I am updating a file to show the locations of proposed marcellus wells surrounding our municipality. Every time now that I put new lat/longs in they are showing up completely in the wrong places. I have checked the locations on google earth etc and in our records to make sure that the coordinates are right but have had no such luck in getting them to project. The raster layer has a dataum of NAD 83 (ft) and a spatial reference of state plane ft 83. The layer that is not projecting right is showing that the projected coordinate system is in state plane ft 83 and the geographic coordinate system is NAD 83 ft. Would someone be able to help me in fixing this?
Thanks
some sample coordinates would help...
When you mention long/lats,
Some sample coordinates: Long/Lat (40.579088, -79.668862) (40.42118,-79.55055) (40.421200,-79.550510)

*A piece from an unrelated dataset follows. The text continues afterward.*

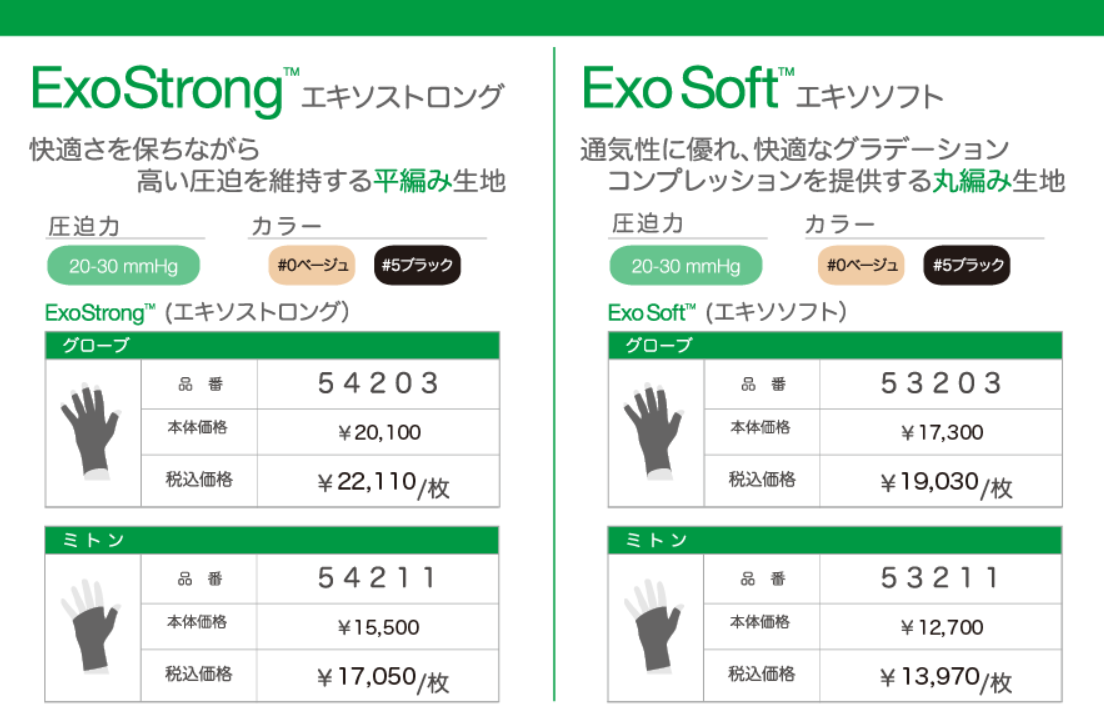Click tax-included price ¥22,110

pyautogui.click(x=379, y=484)
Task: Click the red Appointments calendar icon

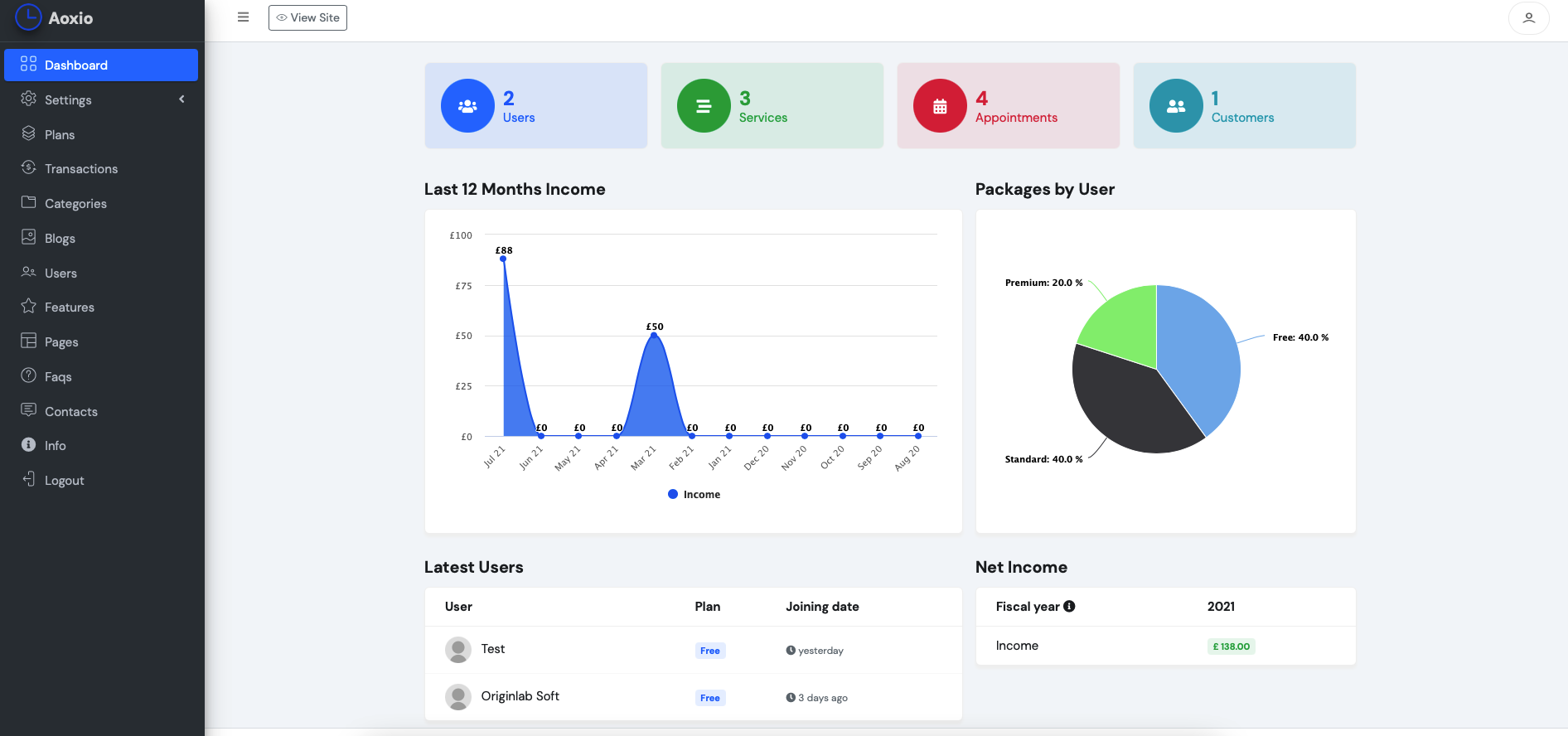Action: coord(940,106)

I have included the negative in latitude as we are in NA (x,-Y) and the points have a defined coordinate system NAD83, they are also projecting into stateplane PA which is also NAD 83 and planar units of feet. Hope this helps some more, Thank you!
Elizabeth...
NOTE!!! (latitude = 40.579088, longitude = -79.668862) ****** check that they are defined accordingly
The file should be defined as a GCS NAD83 (in the Geographic coordinate system section that is ....unprojected... not projected....

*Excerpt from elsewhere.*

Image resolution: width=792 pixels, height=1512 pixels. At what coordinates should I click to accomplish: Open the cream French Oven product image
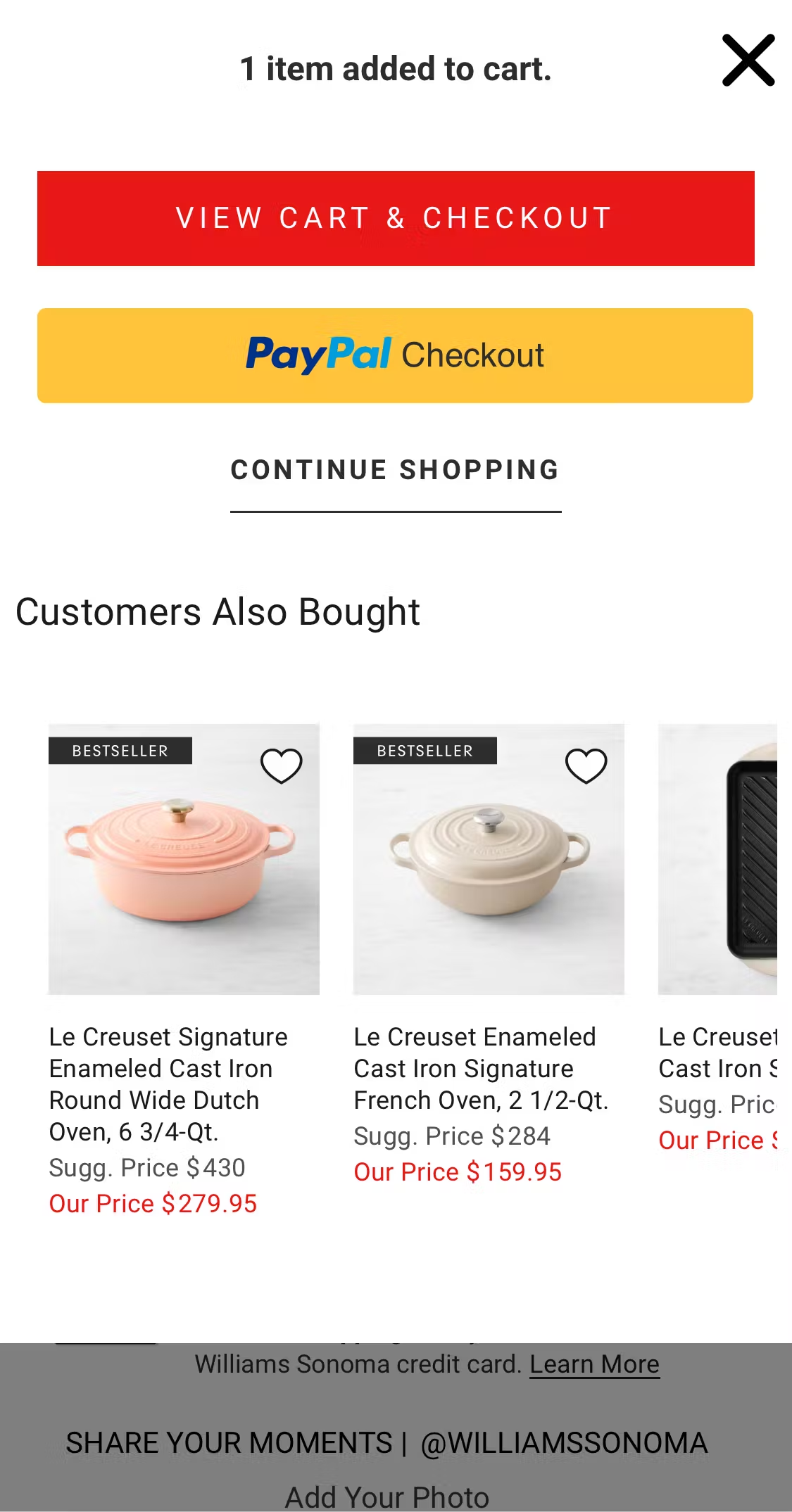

NAD83 is a datum... not a coordinate system.
Stateplane PA is a projected coordinate system with a NAD83 datum with units in feet.
Your coordinates are in decimal degrees (get X and Y corrected as per the first line) which are in a Geographic Coordinate System
Hmm.. LONGitude, Flatitude: X = Longitude, Y = Latitude, right? Positive X puts you east of the meridean, and negative Y puts you in the southern hemisphere. Or am I totally bass-ackwards? Not sure where PA stateplane comes into play here either. I'm in Utah roughly as far north as PA and a typical Long/Lat here is -111.5, 41.5.
What are you trying to display? XY events? A projected point feature class? An undefined-projection feature class?
Try this: open up an mxd with a feature class of your desired projection to set the data fram properties. Use the go to button (or what ever it is called) and add a lat/long, or long/lat pair as your show them here. Zoom to that point. Then add the same pair in reversed order.
eta moments later: Dan is on an eastern time zone and is more awake than I am, beating me to it!